Martin sat blankly in his rocking chair. As always, he continued to face himself. She often had ‘voices’ popping up and interfering, but she calmed them down skillfully in a gentle, soothing way. That’s how she waited for inspiration to come. But the visit to Martin today was something else. “Now get out of here.” It was a notice from the land owner. It was hard for him to blame them. Martin was, by all accounts, an odd resident. Because of this, he had a few minor fights and rarely serious crashes. Martin packed up. Out of the wasteland, Martin calls his friend Glimcher. “I’m broke without a single set of clothes.” “What are you going to do?” Glimtzer said. Martin’s voice was surprisingly quiet. “It’s a sign that I’ve been living my life so far. It’s another test that has come upon me.”
Martin overcame the new test with ease.
In fact he had nothing to overcome. Martin has lived like a monk. Thanks to that, I was able to fully capture the bouncing soul. Only his body was wandering aimlessly again. Even after being driven out of the wasteland, Martin still enjoyed being alone. His favorite things were rocking chairs and beds. Other delights were Agatha Christie ‘s mystery novels, Ludwig van Beethoven ‘s music, and the ‘King of Cocktails’ Martini. Such Martin gradually increased the time he spent hanging out with his people. Her world has raised her name by calling her mystic painter, hermit artist. Martin gave occasional lectures as a result. She also met and discussed with art world figures and journalists. She and Martin seemed genuinely reconciled by this point. Since childhood, she seemed to have reached a state where she could greet the fateful solitude, the obsession with inspiration, and the unannounced complaints of ‘voices’. She said Martin seemed to be getting happier. She seemed to let go of her attachment to the world even more. What came out of that was this picture. The color of the gentle sea, the color of the gentle sun, and the warm color of the earth are layered. This painting reminds the viewer of the moments of love, friendship, and peace that each of them cherished. To borrow a metaphor from critic Lang, it makes us imagine things like ‘a colorful ice cream cone, a wide-brimmed straw hat, a sparkling sandy beach, and a train heading to the sea’. ‘With my back to the world (return to my world ·With My Back to the World )’. She was the title of her work that she coined. She created six series under this title.
In 1993, Martin moved to a senior living complex in Taos, a town in northern New Mexico. She was when she was 81 years old.
And Martin painted this picture in 1997. Pursuing extreme minimalism, she drove a pure white BMW , one of the few luxuries she owned , and completed it piece by piece by going back and forth to her studio. As she drew over and over again of things that at first glance looked the same, she slowly walked towards her death. In 2004, Martin painted her squares on her canvas. She, who had been obsessed with her dots, lines, and colors, placed two black squares on her light gray background. Again, there was no explanation. The title was also ‘ Untitled ‘ . But those who knew Martin could guess what the squares in this ‘minimalist painting’ meant. It was a death cell. Martin put down her brushes and pencils that December. Martin was lonely all her life, but spent the last few days of her death surrounded by her friends. When she died, she was not alone. She was 92 years old.

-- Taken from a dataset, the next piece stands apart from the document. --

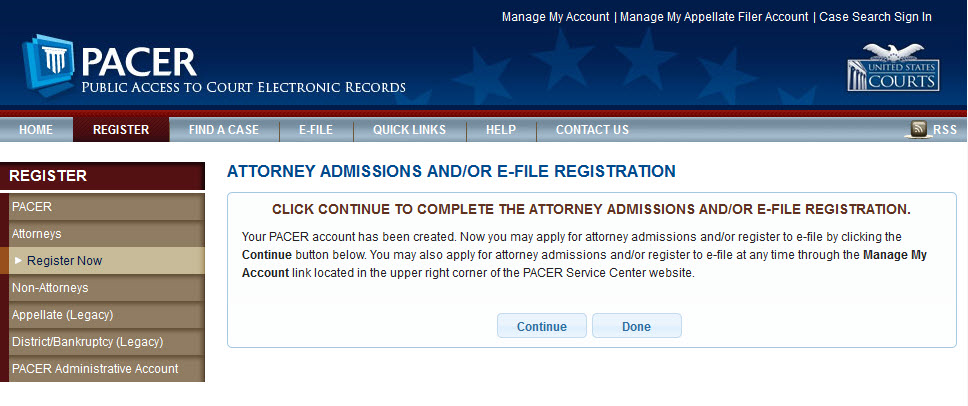Choose Non-Attorneys in the sidebar
Viewport: 968px width, 406px height.
50,288
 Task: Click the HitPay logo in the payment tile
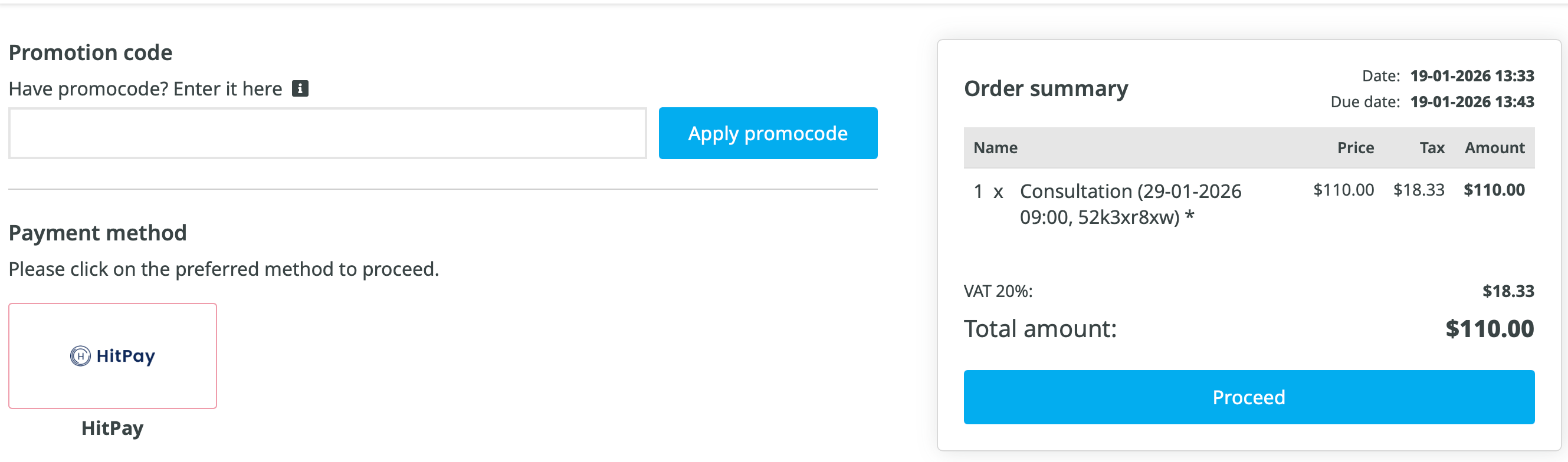pyautogui.click(x=113, y=355)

Martin said she wished she was buried at the Harwood Art Museum in Taos.
I wished her to sleep forever in the garden near the exhibition room where the paintings she had donated were located. However, this was difficult under New Mexico law. So, the spring after Martin died, her friends reunited. Late at night, she sneaked into the Harwood Art Museum. I found the place Martin wanted, the place Martin dreamed of. There she scattered her ashes bit by bit. Martin’s white bone dust 스포츠토토flew over the monotonous dirt and grass. This seemed to be her last work by Martin. “I painted with my back to the world.” Even after Martin had gone so completely, people did not forget her words for long.